Ejercicio propuesto | Reproduce sin cambios las líneas del listado que empiezan en la línea que contiene "How do I perform: Mark" y siguen hasta el final del listado, incluida esa primera línea.

========================================================================

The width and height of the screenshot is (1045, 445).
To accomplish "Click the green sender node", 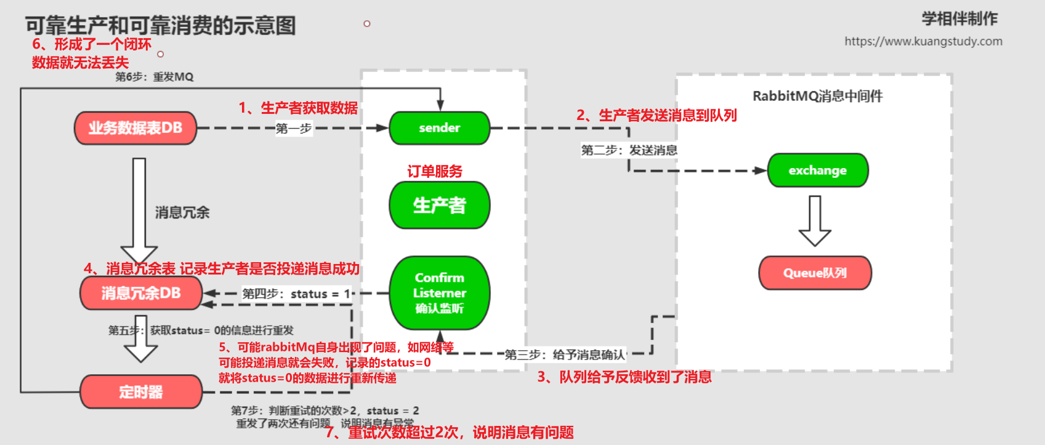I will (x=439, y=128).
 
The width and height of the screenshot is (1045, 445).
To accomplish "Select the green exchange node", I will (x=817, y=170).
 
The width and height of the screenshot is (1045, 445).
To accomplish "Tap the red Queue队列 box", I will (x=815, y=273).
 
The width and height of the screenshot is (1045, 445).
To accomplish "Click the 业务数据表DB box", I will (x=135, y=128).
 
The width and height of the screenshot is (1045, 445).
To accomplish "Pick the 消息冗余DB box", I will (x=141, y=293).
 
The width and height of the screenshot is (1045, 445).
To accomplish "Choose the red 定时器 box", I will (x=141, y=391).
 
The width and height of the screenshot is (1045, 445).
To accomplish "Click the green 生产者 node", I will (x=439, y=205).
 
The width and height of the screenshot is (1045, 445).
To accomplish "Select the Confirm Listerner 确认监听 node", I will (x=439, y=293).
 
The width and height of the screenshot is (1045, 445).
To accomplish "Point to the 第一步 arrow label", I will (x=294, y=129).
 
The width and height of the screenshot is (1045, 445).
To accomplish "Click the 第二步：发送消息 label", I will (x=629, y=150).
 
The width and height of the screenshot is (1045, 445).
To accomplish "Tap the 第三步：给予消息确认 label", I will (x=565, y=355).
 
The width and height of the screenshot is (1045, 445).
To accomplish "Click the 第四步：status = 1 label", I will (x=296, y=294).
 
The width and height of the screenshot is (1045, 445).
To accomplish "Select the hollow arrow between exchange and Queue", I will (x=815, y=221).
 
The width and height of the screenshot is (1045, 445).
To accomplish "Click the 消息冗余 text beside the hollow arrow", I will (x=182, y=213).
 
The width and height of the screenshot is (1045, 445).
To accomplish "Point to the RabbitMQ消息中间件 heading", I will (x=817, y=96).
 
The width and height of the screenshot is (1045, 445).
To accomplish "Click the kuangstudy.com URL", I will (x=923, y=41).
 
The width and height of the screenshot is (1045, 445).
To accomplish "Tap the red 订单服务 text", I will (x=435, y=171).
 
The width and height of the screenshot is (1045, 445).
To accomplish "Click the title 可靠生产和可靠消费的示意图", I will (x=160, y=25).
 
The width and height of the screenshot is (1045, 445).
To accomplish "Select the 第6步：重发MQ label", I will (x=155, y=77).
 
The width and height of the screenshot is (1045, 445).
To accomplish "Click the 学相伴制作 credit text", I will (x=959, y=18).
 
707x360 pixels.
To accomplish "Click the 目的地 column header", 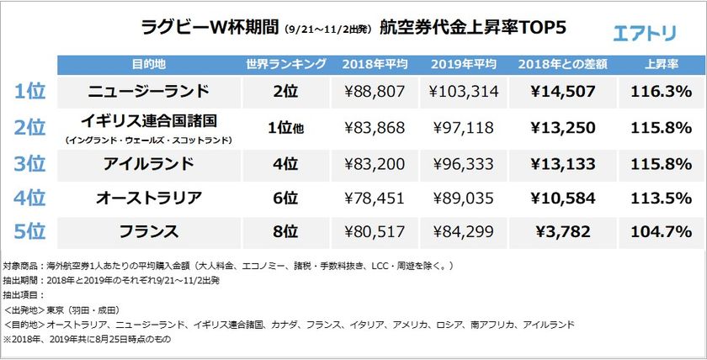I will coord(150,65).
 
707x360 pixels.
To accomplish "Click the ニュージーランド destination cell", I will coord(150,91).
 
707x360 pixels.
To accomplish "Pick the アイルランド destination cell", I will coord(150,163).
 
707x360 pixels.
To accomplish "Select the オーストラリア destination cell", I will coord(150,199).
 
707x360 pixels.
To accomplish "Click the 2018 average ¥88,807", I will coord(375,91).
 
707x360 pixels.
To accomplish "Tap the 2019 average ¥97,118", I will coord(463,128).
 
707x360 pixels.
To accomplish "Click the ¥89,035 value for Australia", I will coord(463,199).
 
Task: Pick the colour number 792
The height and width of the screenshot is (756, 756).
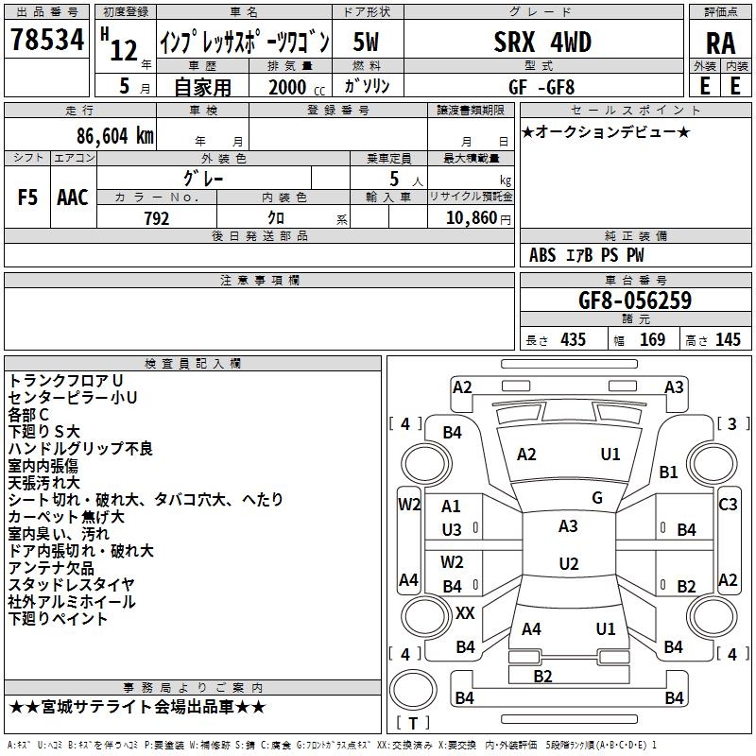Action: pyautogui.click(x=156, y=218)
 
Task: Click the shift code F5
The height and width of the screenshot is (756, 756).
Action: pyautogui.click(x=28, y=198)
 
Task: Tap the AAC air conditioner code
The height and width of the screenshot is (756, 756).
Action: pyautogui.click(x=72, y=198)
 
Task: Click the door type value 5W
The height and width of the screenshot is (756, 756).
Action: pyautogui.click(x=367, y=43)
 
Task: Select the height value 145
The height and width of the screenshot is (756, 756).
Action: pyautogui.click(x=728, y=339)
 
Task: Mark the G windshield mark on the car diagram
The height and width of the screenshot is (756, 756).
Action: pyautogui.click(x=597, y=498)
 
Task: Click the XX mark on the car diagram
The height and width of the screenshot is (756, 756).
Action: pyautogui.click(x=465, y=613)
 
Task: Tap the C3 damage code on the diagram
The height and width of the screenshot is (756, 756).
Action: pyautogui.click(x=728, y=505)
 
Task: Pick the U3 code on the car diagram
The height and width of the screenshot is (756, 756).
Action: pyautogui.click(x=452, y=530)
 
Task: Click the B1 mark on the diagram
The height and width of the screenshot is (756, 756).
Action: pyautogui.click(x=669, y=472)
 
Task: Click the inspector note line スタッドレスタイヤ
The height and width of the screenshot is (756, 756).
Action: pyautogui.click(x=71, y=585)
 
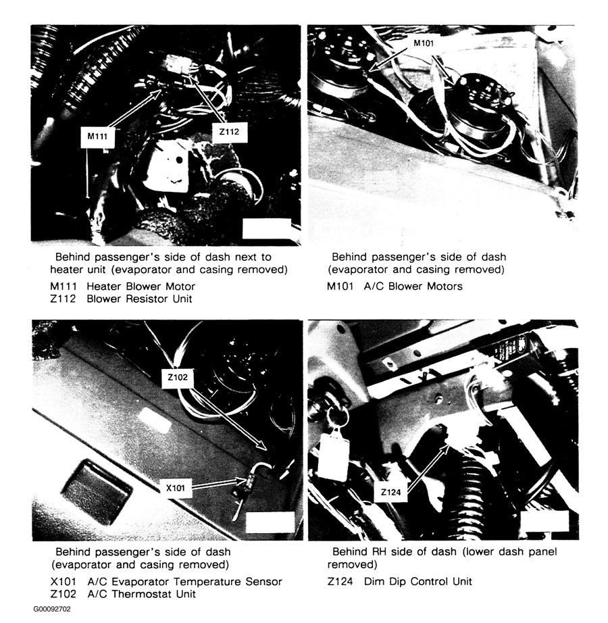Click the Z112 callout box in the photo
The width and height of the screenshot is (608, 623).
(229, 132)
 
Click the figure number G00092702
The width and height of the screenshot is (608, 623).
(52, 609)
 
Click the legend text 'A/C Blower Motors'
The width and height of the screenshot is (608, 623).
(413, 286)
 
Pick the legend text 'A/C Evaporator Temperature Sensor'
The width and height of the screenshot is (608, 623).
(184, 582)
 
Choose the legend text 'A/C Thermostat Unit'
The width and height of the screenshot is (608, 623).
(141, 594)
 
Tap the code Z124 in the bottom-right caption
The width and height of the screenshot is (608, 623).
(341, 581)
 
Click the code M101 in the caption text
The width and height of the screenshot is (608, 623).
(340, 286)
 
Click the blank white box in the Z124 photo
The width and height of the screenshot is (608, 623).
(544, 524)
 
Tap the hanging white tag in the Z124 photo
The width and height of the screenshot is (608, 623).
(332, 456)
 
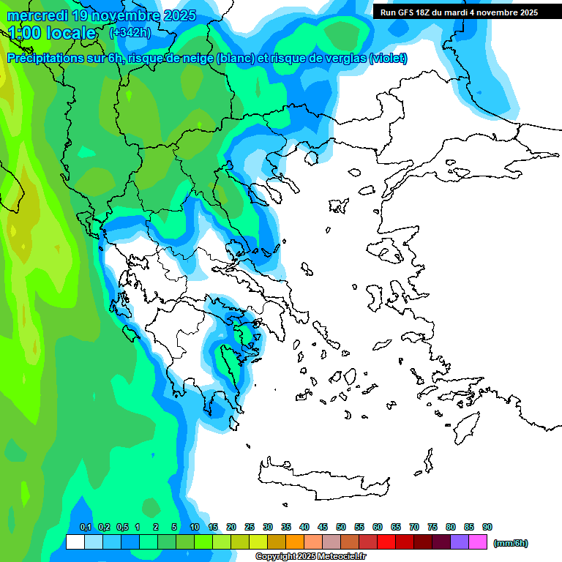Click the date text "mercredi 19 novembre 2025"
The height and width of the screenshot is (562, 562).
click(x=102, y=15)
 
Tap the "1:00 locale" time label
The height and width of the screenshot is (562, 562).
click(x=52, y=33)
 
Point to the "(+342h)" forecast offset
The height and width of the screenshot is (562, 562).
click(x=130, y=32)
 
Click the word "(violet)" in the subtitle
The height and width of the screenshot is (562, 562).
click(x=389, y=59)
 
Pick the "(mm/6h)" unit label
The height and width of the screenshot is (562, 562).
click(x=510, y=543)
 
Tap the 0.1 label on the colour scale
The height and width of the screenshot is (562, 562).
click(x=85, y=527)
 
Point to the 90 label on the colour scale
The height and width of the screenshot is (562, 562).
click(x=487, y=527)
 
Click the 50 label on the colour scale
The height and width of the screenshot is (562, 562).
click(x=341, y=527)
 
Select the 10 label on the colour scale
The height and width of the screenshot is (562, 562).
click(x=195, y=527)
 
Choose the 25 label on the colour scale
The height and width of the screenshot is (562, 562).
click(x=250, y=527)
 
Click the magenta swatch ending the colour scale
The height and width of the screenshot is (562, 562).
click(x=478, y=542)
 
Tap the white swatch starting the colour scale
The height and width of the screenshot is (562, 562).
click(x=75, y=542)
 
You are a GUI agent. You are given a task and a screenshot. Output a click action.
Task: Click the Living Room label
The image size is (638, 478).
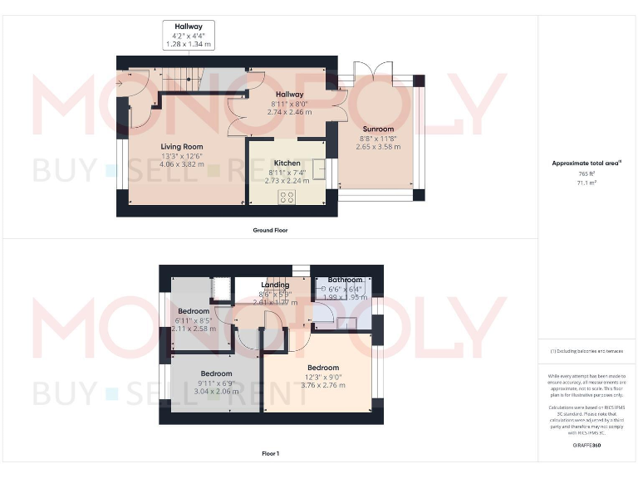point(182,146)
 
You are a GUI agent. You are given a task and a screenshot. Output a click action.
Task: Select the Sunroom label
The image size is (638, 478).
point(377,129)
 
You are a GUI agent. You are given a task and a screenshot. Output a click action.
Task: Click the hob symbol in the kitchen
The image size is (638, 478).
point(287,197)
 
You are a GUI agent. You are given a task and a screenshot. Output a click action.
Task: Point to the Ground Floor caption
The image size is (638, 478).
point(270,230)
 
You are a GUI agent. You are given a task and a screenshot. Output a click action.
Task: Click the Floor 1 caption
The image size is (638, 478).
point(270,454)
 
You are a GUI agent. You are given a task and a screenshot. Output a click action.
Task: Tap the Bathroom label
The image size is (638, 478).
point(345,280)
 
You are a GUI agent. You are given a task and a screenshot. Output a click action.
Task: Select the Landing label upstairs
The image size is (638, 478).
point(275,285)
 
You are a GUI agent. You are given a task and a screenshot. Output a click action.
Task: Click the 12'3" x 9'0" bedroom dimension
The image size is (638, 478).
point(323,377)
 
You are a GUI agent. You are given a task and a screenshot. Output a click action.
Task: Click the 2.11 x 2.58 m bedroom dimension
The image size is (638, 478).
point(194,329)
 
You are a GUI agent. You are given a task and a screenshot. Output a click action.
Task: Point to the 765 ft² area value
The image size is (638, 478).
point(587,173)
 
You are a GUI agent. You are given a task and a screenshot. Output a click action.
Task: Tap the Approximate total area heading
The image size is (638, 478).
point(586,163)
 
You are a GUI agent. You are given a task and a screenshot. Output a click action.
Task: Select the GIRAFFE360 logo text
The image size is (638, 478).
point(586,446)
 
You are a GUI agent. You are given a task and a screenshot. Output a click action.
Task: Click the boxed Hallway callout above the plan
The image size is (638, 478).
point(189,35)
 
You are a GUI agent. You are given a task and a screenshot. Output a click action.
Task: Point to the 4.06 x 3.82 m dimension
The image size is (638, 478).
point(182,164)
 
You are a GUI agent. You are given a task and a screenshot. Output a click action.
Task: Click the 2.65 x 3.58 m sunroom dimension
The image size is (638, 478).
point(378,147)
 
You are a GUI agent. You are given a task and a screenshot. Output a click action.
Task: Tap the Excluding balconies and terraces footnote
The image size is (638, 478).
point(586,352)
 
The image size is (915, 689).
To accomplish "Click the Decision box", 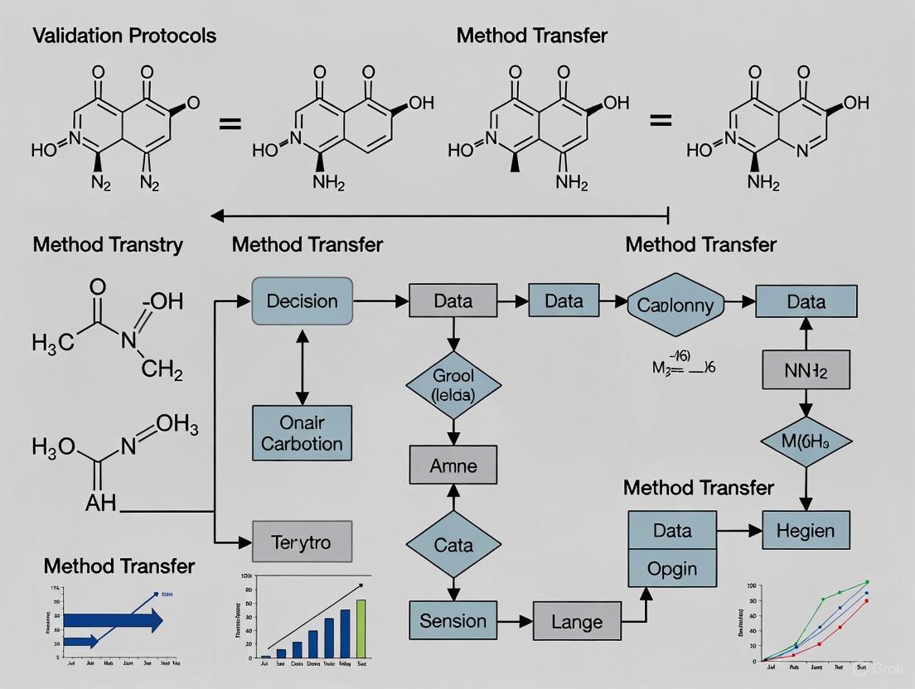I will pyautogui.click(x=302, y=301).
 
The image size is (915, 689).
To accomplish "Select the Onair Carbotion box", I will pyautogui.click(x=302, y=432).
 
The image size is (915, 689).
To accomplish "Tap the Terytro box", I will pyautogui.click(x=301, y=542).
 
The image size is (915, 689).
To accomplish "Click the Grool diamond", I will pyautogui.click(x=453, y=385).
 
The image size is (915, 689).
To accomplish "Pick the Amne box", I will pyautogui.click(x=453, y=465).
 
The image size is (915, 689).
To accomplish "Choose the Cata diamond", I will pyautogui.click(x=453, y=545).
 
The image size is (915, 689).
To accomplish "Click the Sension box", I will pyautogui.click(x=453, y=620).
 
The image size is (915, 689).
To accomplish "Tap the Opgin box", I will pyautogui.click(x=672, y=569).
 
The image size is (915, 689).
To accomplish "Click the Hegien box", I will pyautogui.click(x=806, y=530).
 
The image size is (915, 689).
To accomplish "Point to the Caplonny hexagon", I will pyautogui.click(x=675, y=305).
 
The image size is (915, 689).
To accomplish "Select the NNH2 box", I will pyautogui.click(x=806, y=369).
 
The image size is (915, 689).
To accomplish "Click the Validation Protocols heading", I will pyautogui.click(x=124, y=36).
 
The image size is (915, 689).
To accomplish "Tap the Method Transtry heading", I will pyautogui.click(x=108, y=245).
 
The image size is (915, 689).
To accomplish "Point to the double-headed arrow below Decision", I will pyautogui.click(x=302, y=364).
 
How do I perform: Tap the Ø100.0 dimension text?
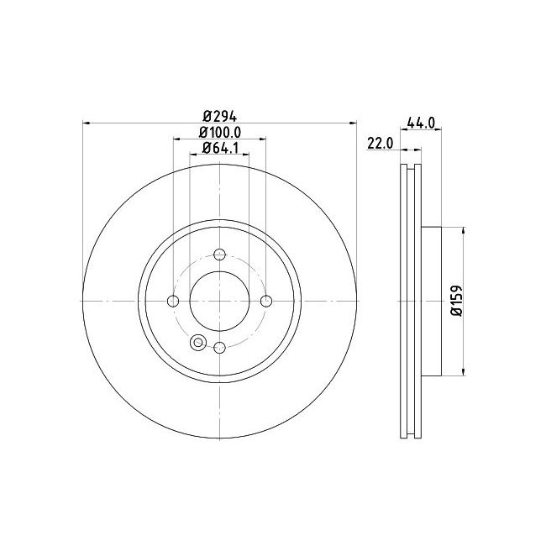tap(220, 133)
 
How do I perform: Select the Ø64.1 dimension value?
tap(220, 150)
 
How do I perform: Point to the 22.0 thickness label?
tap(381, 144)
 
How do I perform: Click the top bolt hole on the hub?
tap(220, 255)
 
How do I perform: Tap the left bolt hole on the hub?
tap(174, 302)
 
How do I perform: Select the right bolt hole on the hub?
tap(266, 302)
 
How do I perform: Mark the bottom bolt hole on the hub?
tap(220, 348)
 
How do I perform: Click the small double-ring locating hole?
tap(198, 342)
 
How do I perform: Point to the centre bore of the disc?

========================================================================

Respuesta al ejercicio |
How do I perform: Mark the bottom bolt hole on the hub?
tap(220, 348)
 
How do I perform: Click the small double-ring locating hole?
tap(198, 342)
 
How do I perform: Point to the centre bore of the disc?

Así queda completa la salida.